**What the exercise asks:**
The data below should be repeated exactly and in full.

======== Input material

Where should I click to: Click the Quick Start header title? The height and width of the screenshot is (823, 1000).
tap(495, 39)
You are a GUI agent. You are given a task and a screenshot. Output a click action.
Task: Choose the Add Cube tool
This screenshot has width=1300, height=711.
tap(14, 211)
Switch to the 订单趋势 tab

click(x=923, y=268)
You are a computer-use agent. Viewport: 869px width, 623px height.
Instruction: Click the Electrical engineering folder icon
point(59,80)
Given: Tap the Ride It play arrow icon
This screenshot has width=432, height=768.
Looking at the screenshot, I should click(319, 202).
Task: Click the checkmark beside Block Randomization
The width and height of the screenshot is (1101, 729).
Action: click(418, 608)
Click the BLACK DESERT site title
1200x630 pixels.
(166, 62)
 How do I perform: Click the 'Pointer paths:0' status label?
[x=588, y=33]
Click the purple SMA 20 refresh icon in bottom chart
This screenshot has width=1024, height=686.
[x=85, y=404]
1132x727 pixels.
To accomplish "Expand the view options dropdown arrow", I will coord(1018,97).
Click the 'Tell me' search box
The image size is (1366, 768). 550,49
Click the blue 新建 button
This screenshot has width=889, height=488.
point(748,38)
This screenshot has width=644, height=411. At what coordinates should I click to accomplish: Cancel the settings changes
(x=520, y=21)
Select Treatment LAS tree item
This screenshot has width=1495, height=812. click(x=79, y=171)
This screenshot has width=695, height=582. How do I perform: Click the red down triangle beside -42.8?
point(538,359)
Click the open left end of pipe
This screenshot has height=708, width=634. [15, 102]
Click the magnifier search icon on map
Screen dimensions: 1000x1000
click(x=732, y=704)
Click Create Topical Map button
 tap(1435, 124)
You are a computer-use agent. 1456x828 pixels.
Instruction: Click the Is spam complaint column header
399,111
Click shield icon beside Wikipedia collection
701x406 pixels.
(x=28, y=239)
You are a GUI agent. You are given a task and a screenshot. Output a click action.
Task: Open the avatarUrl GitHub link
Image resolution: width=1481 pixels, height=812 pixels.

================

**Answer for this exercise:**
Where should I click to: Click the Quick Start header title? The height and width of the screenshot is (823, 1000).
tap(495, 39)
You are a GUI agent. You are given a task and a screenshot. Output a click action.
Task: Choose the Add Cube tool
This screenshot has width=1300, height=711.
tap(14, 211)
Switch to the 订单趋势 tab

click(x=923, y=268)
You are a computer-use agent. Viewport: 869px width, 623px height.
Instruction: Click the Electrical engineering folder icon
point(59,80)
Given: Tap the Ride It play arrow icon
This screenshot has width=432, height=768.
Looking at the screenshot, I should click(319, 202).
Task: Click the checkmark beside Block Randomization
The width and height of the screenshot is (1101, 729).
Action: click(418, 608)
Click the BLACK DESERT site title
1200x630 pixels.
(166, 62)
 How do I perform: Click the 'Pointer paths:0' status label?
[x=588, y=33]
Click the purple SMA 20 refresh icon in bottom chart
This screenshot has width=1024, height=686.
[x=85, y=404]
1132x727 pixels.
To accomplish "Expand the view options dropdown arrow", I will coord(1018,97).
Click the 'Tell me' search box
The image size is (1366, 768). 550,49
Click the blue 新建 button
This screenshot has width=889, height=488.
point(748,38)
This screenshot has width=644, height=411. At what coordinates should I click to accomplish: Cancel the settings changes
(x=520, y=21)
Select Treatment LAS tree item
This screenshot has width=1495, height=812. click(x=79, y=171)
This screenshot has width=695, height=582. How do I perform: Click the red down triangle beside -42.8?
point(538,359)
Click the open left end of pipe
This screenshot has height=708, width=634. [15, 102]
Click the magnifier search icon on map
Screen dimensions: 1000x1000
click(x=732, y=704)
Click Create Topical Map button
 tap(1435, 124)
You are a computer-use agent. 1456x828 pixels.
Instruction: Click the Is spam complaint column header
399,111
Click shield icon beside Wikipedia collection
701x406 pixels.
(x=28, y=239)
You are a GUI agent. You are given a task and a screenshot. Output a click action.
Task: Open the avatarUrl GitHub link
Image resolution: width=1481 pixels, height=812 pixels.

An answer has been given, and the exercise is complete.